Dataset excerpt
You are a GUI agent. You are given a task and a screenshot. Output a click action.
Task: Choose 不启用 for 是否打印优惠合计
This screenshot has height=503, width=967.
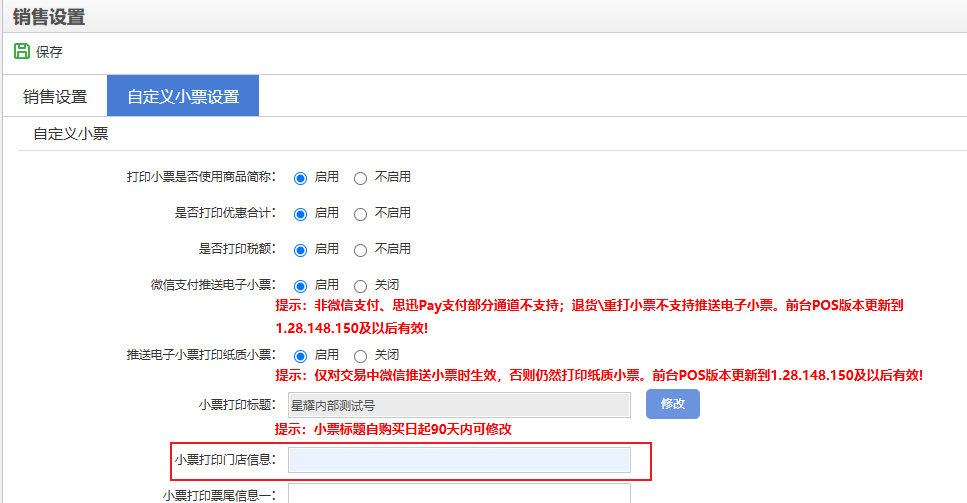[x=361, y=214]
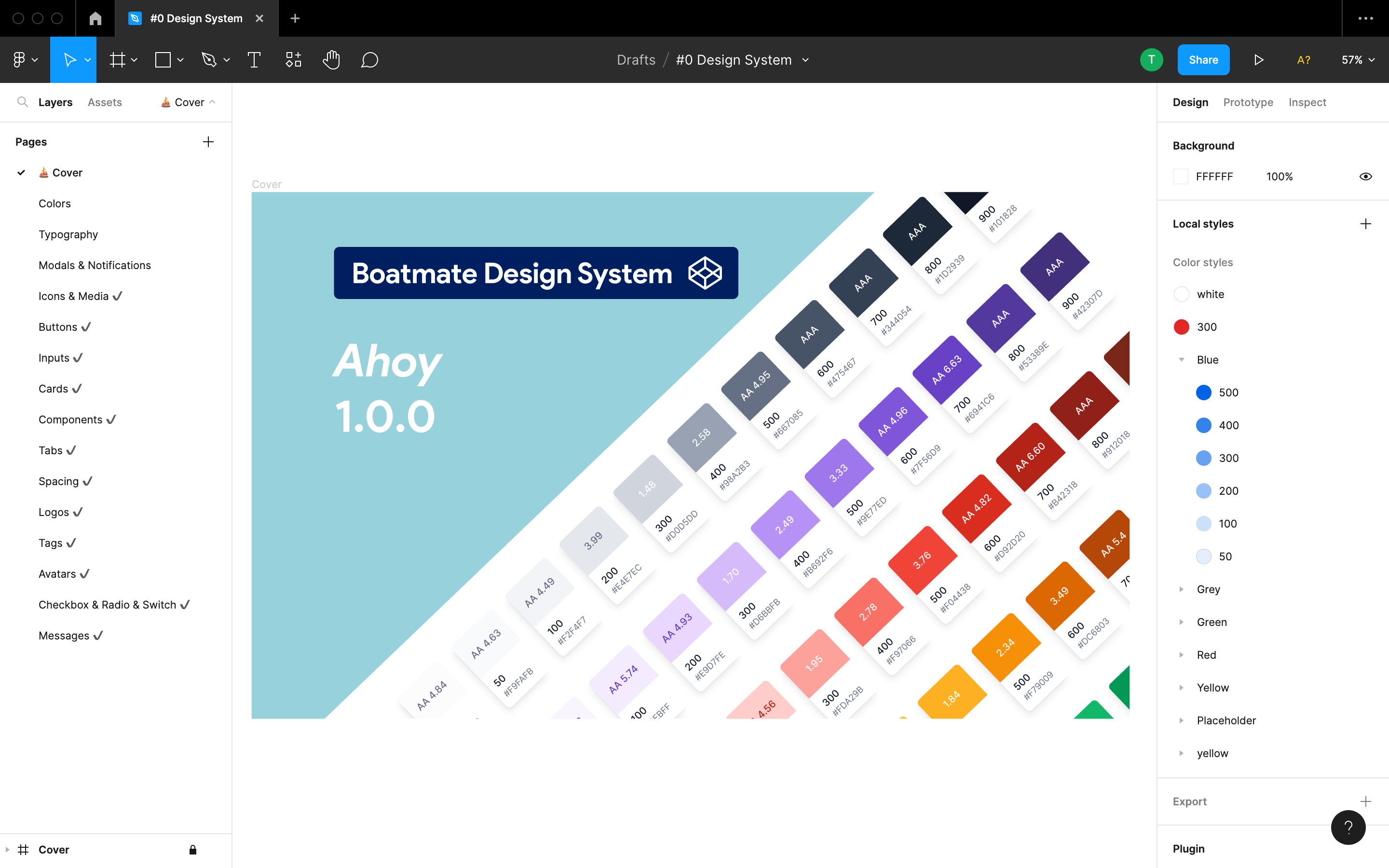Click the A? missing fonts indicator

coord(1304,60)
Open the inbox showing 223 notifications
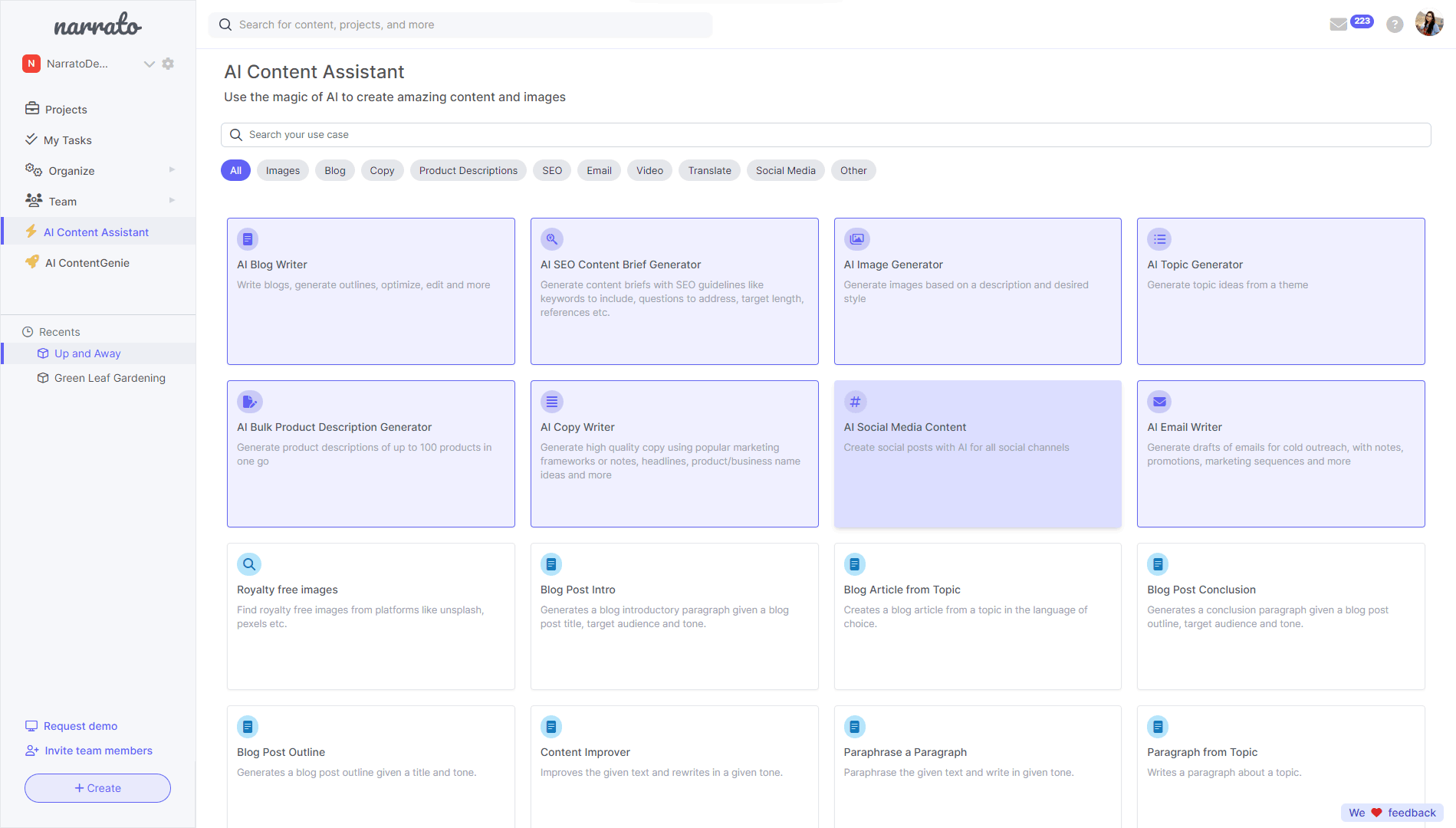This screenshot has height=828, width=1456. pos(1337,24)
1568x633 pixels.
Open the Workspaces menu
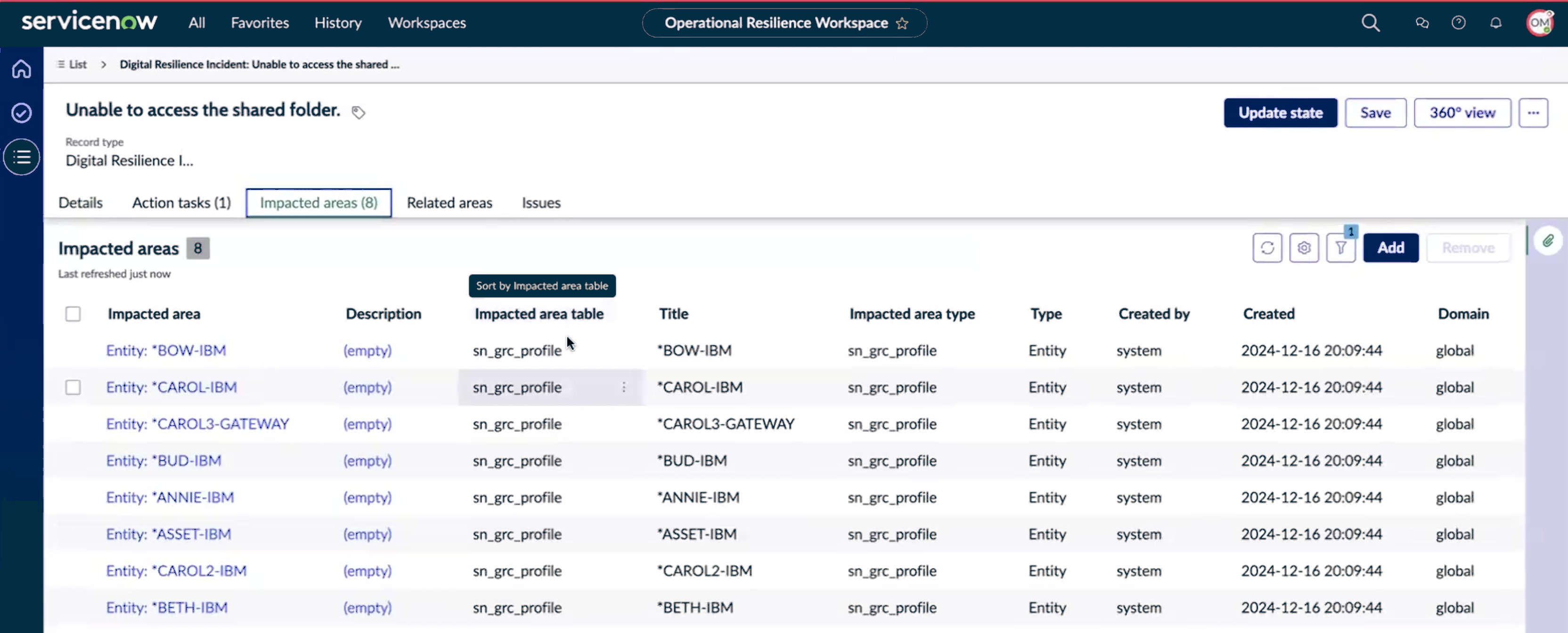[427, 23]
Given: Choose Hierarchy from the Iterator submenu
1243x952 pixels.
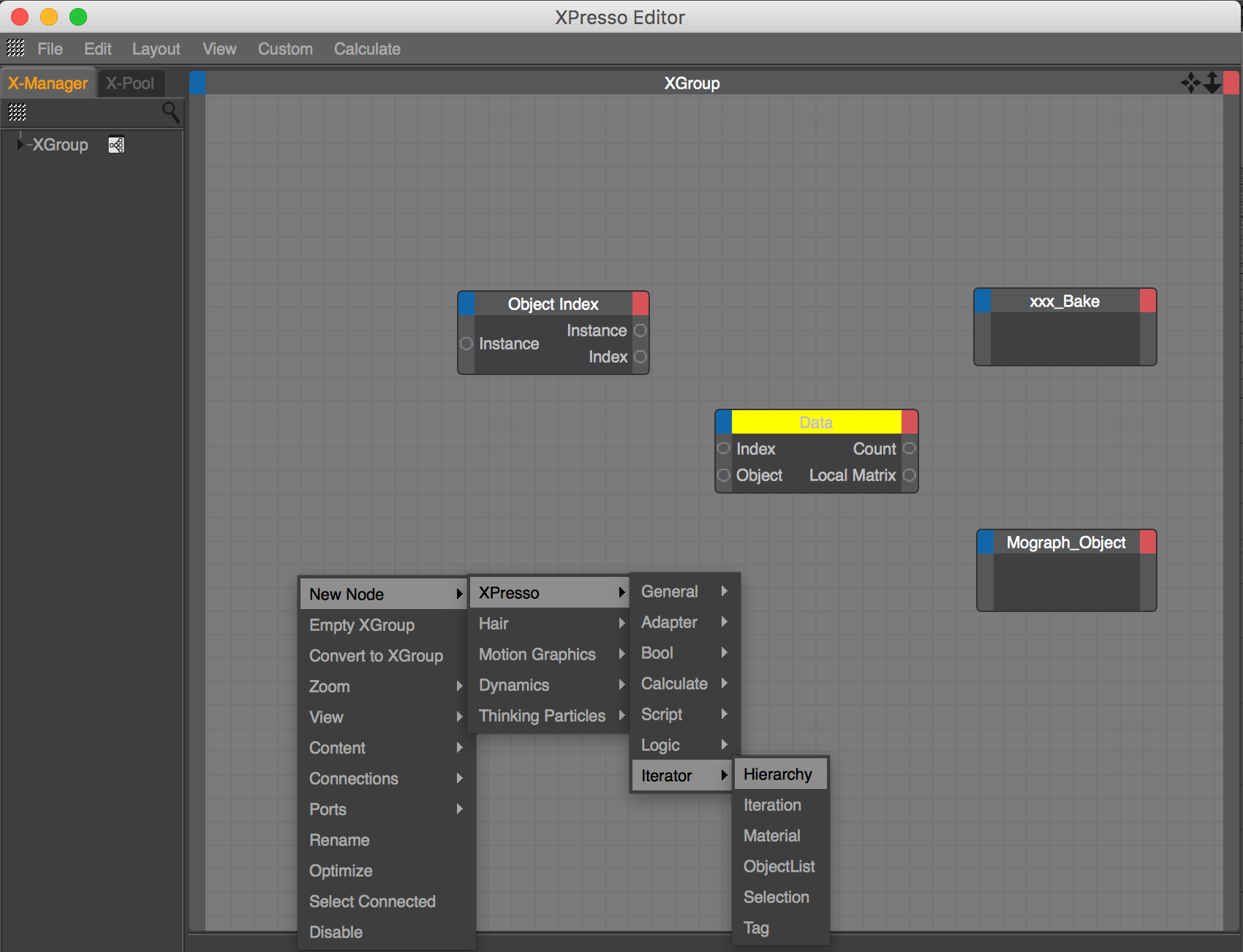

■ Work to be completed ■
Rewrite every item above with "pixels" changed to "px" and everything else kept the same. Leave out the pictures.

■ Written response ■
You are a GUI agent. You are given a task and a screenshot. Output a click action.
Task: Choose 不启用 for 是否打印优惠合计
This screenshot has height=503, width=967.
[x=361, y=214]
Click the A? missing fonts indicator

coord(1304,60)
Open the inbox showing 223 notifications
This screenshot has height=828, width=1456. pos(1337,24)
1568x633 px.
Open the Workspaces menu
[427, 23]
Given: Choose Hierarchy from the Iterator submenu
1243x952 px.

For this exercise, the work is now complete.